In a post-credits scene, the gang tells the audience what their favorite parts of the film were.

==Voice cast==
- Scott Innes as Scooby-Doo, Shaggy Rogers and their Cyber Doubles
- Frank Welker as Fred Jones and his Cyber Double
- Grey DeLisle as Daphne Blake and her Cyber Double
- B.J. Ward as Velma Dinkley and her Cyber Double
- Joe Alaskey as Officer Wembley
- Bob Bergen as Eric Staufer
- Tom Kane as Professor Kaufman
- Mikey Kelley as Bill McLemore
- Gary Sturgis as The Phantom Virus

==Production==
Scooby-Doo and the Cyber Chase is the fourth direct-to-video Scooby feature, and was the last for the original team that worked on the first four films. The team was led by Davis Doi, and included Glenn Leopold, Jim Stenstrum, and Lance Falk. Executives tasked Mark Turosz with writing the Cyber Chase script. The original team was critical of Turosz's script draft. In an interview, Lance Falk stated that he felt the plotline was poorly written and paced. Falk also expressed that the original script included scenes that were unnecessarily difficult to animate. As a result, the original team moved onto other projects after the film's completion. The next Scooby feature, Legend of the Vampire, was also written by Turosz.

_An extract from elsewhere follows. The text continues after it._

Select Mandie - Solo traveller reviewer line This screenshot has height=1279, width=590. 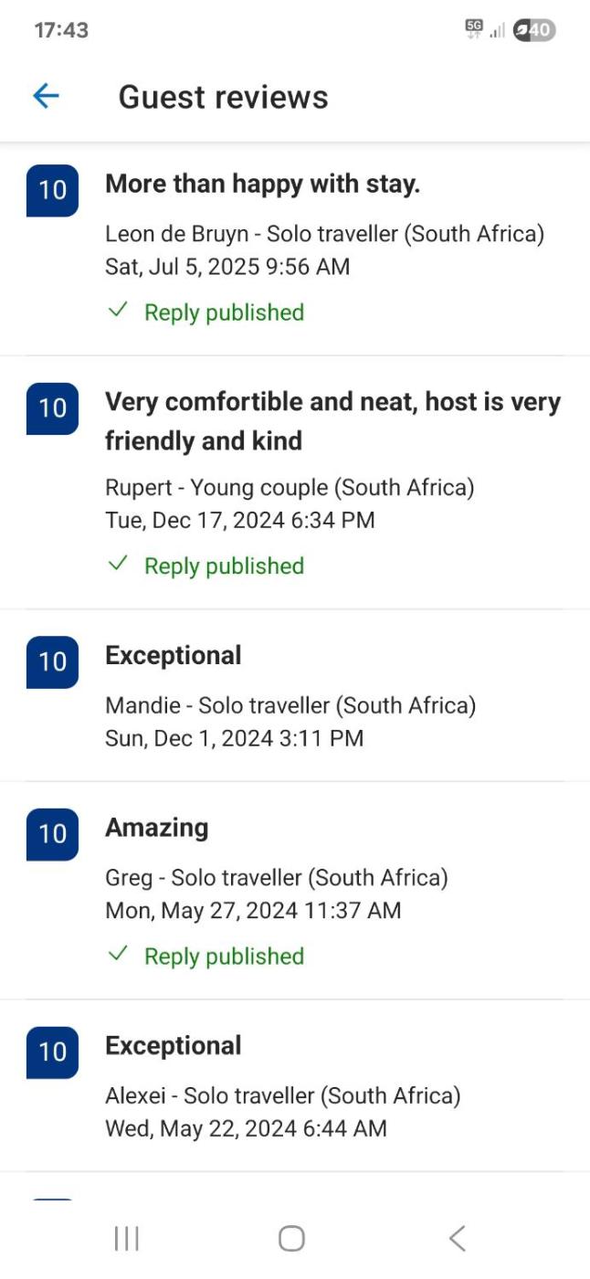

Stenstrum initially suggested they explore using live-action actors for scenes set inside the video game, though the idea was quickly dropped. Out of the first four films, Cyber Chase features the largest array of storyboard artist credits, as the team were under significant time constraints and required additional help. Cyber Chase was also the last Scooby film to feature animation produced at Japanese studio Mook Animation.

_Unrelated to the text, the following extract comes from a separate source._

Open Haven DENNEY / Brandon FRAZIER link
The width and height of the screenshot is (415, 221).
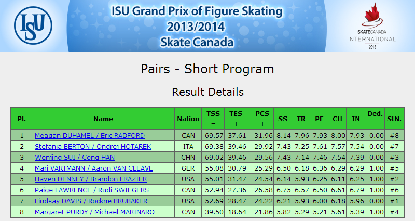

Three songs were produced for the film, the first of which being the Scooby-Doo, Where Are You? theme performed by the B-52s and the other two being "Hello Cyberdream" and "Double Double Joint", both produced by Richard Lawrence Wolf.

==Reception==
On Rotten Tomatoes the film holds an approval rating of 60% based on five reviews, with an average taking of 5.8/10. Common Sense Media gave the film a two out of five stars, saying, "Fine for fans of the franchise, but too much cartoon jeopardy for little kids."

==Home media==
Scooby-Doo and the Cyber Chase was released October 9, 2001 for both VHS and DVD formats. Bonus features on the DVD include a ten-minute behind-the-scenes featurette titled "Making of Scooby-Doo and the Cyber Chase", which includes interviews with the film's voice actors; a promotional trailer for Scooby-Doo and the Cyber Chase; a rudimentary spot the difference game titled "Virtual Detective"; and a music video for "Scooby-Doo and Shaggy Love to Eat", composed by Nelson Blanchard and Scott Innes, and performed by Innes in-character as Shaggy and Scooby-Doo along with a chorus of children. This music video is also found in the bonus features of several other Scooby-Doo DVDs, including Scooby-Doo and the Ghoul School and Scooby-Doo! and the Reluctant Werewolf.

The film was re-released on Blu-ray on March 29, 2011. This was the first animated Scooby-Doo film to be produced in the high-definition format.

==Video game==

A video game based on the film was released by THQ in 2001 for the PlayStation and Game Boy Advance. This is the first Scooby-Doo video game to be on a sixth-generation handheld.